Assignment: Extract all of the entries and set them down verbatim.

Supplied material:

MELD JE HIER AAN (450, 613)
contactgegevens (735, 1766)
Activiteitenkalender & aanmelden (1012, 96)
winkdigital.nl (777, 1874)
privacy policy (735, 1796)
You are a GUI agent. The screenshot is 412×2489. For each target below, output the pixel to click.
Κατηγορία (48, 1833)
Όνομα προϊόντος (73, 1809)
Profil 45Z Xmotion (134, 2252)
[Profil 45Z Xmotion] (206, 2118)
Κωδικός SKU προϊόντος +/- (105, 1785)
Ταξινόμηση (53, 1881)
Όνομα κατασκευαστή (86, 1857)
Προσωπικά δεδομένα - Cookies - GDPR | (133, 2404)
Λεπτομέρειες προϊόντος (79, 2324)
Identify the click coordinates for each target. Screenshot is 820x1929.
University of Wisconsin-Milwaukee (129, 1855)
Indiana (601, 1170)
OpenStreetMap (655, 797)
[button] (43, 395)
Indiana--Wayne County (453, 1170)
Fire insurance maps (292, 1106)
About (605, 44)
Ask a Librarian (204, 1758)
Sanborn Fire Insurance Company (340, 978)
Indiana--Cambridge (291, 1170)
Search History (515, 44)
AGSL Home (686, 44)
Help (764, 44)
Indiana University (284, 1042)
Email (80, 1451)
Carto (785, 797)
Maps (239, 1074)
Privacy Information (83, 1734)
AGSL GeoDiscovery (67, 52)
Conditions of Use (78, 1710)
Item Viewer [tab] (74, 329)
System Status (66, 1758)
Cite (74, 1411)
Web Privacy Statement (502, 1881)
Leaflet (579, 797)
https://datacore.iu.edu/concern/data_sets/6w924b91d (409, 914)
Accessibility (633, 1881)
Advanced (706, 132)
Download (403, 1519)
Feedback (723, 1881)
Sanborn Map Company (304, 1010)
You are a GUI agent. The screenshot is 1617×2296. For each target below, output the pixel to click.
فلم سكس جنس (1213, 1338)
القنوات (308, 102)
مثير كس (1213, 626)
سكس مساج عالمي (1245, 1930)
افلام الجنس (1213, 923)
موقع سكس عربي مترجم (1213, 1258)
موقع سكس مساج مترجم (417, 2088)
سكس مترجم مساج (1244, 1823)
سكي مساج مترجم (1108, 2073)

Problem solution:
MELD JE HIER AAN (450, 613)
contactgegevens (735, 1766)
Activiteitenkalender & aanmelden (1012, 96)
winkdigital.nl (777, 1874)
privacy policy (735, 1796)
You are a GUI agent. The screenshot is 412×2489. For each target below, output the pixel to click.
Κατηγορία (48, 1833)
Όνομα προϊόντος (73, 1809)
Profil 45Z Xmotion (134, 2252)
[Profil 45Z Xmotion] (206, 2118)
Κωδικός SKU προϊόντος +/- (105, 1785)
Ταξινόμηση (53, 1881)
Όνομα κατασκευαστή (86, 1857)
Προσωπικά δεδομένα - Cookies - GDPR | (133, 2404)
Λεπτομέρειες προϊόντος (79, 2324)
Identify the click coordinates for each target. Screenshot is 820x1929.
University of Wisconsin-Milwaukee (129, 1855)
Indiana (601, 1170)
OpenStreetMap (655, 797)
[button] (43, 395)
Indiana--Wayne County (453, 1170)
Fire insurance maps (292, 1106)
About (605, 44)
Ask a Librarian (204, 1758)
Sanborn Fire Insurance Company (340, 978)
Indiana--Cambridge (291, 1170)
Search History (515, 44)
AGSL Home (686, 44)
Help (764, 44)
Indiana University (284, 1042)
Email (80, 1451)
Carto (785, 797)
Maps (239, 1074)
Privacy Information (83, 1734)
AGSL GeoDiscovery (67, 52)
Conditions of Use (78, 1710)
Item Viewer [tab] (74, 329)
System Status (66, 1758)
Cite (74, 1411)
Web Privacy Statement (502, 1881)
Leaflet (579, 797)
https://datacore.iu.edu/concern/data_sets/6w924b91d (409, 914)
Accessibility (633, 1881)
Advanced (706, 132)
Download (403, 1519)
Feedback (723, 1881)
Sanborn Map Company (304, 1010)
You are a GUI agent. The screenshot is 1617×2296. For each target below, output the pixel to click.
فلم سكس جنس (1213, 1338)
القنوات (308, 102)
مثير كس (1213, 626)
سكس مساج عالمي (1245, 1930)
افلام الجنس (1213, 923)
موقع سكس عربي مترجم (1213, 1258)
موقع سكس مساج مترجم (417, 2088)
سكس مترجم مساج (1244, 1823)
سكي مساج مترجم (1108, 2073)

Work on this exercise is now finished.